“Largest” Dutch PV project taps blueberries to nail landscape integration
Sep 19, 2019 09:49 PM ET
UK solar developer Solarcentury and Dutch counterpart PowerField have unveiled plans to build the “largest” solar project in the Netherlands on behalf of Impax, the British asset manager that owns the site.
The 110MW Vlagtwedde solar farm is planned for the northeast of the country in the municipality of Westerwolde. The 104GWh-a-year plant has an in-service date of late 2020 and will feature 350,000 solar panels over 100 hectares.
In a move to appeal to locals, a 24-hectare blueberry farm is being planted next to the Vlagtwedde solar farm. This will ensure the “proper integration of the solar farm within the surrounding landscape and provide employment opportunities to the local population in addition to the solar farm,” according to Solarcentury.

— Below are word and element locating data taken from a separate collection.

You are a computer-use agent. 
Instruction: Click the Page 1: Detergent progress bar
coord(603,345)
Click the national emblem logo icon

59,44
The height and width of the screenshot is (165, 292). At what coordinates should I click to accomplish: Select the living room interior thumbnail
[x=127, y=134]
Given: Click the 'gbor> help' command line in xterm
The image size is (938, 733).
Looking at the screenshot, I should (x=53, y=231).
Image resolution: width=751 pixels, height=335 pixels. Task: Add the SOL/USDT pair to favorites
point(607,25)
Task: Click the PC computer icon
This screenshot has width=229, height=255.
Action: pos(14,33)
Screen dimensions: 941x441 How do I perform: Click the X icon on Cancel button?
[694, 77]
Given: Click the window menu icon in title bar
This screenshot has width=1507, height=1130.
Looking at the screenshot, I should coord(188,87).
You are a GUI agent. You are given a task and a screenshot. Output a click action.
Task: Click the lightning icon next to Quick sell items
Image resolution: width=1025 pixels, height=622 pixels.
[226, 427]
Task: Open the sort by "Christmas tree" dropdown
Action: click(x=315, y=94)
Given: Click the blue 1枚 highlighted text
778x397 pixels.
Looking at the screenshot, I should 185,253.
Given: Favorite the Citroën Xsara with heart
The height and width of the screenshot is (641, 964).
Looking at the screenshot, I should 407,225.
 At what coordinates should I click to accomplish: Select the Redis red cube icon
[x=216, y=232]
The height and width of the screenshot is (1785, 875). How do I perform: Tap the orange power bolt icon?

PowerField’s chief financial officer Jean Louis Bertholet estimated the farm would yield more than 180,000 kilos of fruit.
All three backers of the project in the Netherlands – a country where opposition from protest groups is seen as a hurdle for large-scale PV – were careful, in their statement on Thursday, to emphasise that the scheme had been developed with full support and cooperation from locals.
In an interview with PV Tech in April, solar equipment provider Solarclarity founder Peter Desmet attributed the Dutch market’s slow embrace of subsidy-free solar to population density, steep land prices and lower sun yields
Capacity is on the rise, however. Dutch solar PV capacity grew from 2.903GW in 2017 to 4.15GW in 2018, according to IRENA statistics.
CBS, the Dutch national statistics office, reported that renewable energy accounted for 6.6% of production in the Netherlands in May. The country has a long way to go to meet its target of 14% renewable energy by next year.